On eût dit une maison ambulante, et cette maison devait être habitée, car il s’en échappait des jets de lumière dont le reflet éclairait le taillis à droite et à gauche.
Le ravin pierreux que suivait ce logis voyageur tournait brusquement auprès d’un bouquet de vieux chênes et s’élevait ensuite par une pente assez raide.
Au bas de cette montée il y eut un temps d’arrêt, suivi du bruit sec et cadencé des sabots d’un cheval martelant les cailloux, puis le bizarre équipage, qui venait sans doute de rencontrer une ornière imprévue, s’inclina comme un navire surpris par un grain et resta accoté sur une énorme souche plantée là fort à propos pour l’empêcher de chavirer tout à fait."

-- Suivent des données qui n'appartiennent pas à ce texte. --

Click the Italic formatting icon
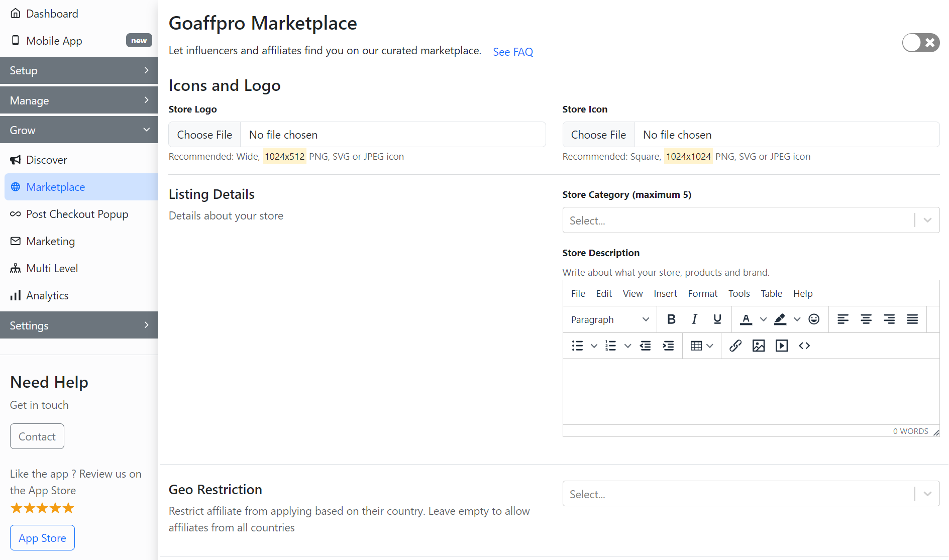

1870 : Dans la forêt de Saint-Germain, non loin de Paris, le journaliste Valnoir et le commandant de Saint-Sénier ont rendez-vous pour un duel ; leurs témoins sont le journaliste bossu Taupier et le lieutenant de Saint-Sénier, cousin du commandant. Mais ils ne sont pas seuls... trois saltimbanques - l'hercule Pilevert, le paillasse Alcindor et la tireuse de cartes muette Régine - assistent, cachés, au mortel duel...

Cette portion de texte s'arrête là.